Dogs aren’t the only animal that can be walked on a leash. While less common, cats can be trained to walk down the road with a lead around their neck. However, some cats are more difficult to train than others, so it’s worth knowing a few tips and tricks before you take them around the block.
Assess Your Cat’s Breed, Age & Temperament
What many people may not know is that some cat breeds are easier to train on a leash than others. Also, age plays an important factor as kittens are more energetic and easier to train, while older cats can be finicky and set in their ways.
You’ll also need to think about your cat’s personality and whether they would suit a guided walk. For example, is your cat adventurous? Bored? Playful? Or do they laze in the sun all day? Before you head to the shop, consider your cat’s characteristics and whether they can turn into the leash-walking type.
Choose a Harness
Once you’ve decided whether your cat will take to the leash, you’ll want to choose a harness. Cats are super bendy and can squirm out of a leash, so you’ll need to attach it to a harness to ensure this doesn’t happen.
To choose the right harness, measure your cat’s neck, chest, and torso so that you don’t buy one that’s too big or too small. Comfort will matter greatly when it comes to training your kitty on a leash, so this may require a bit of trial and error. To assist the process, you may even want to ask for help from vets in Goodyear AZ.
Introduce Kitty to the Harness
Next, introduce your cat to the harness. To ensure the highest rate of success, take your time and don’t rush. For example, start by leaving the harness near their food bowl or bed. You could then take it a step further and allow your cat to sniff the harness and become familiar with it.

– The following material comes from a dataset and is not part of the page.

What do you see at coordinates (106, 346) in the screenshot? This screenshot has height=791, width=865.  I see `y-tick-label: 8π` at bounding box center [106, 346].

Depending on your cat’s sensitivity, this introduction phase may take a few days. It’s also important to prepare yourself for the possibility that your beloved feline will outright ignore or reject the harness. If that’s the case, you could employ the use of a clicker or spray the collar with a calming scent to entice them.
If your cat takes to the harness, then you’ve won half the battle! Once you’ve familiarized them, try putting it around their neck. Experts suggest that you hold the harness towards their head with the loophole open. Your cat may slip right into it, or they may squirm. Either way, it all boils down to your cat’s temperament and personality.
If you’re struggling with this step, try using treats to encourage them into the harness. Once they’re in, try attaching the leash and walking around your home. Depending on your cat, these steps might take a few hours or a few weeks. But like anything, practice makes perfect. If you can get kitty to walk around the home happily and calmly with the leash and harness, try heading outside to see what happens. Just be sure to take them to quiet, safe areas as there’s a risk that they’ll bolt!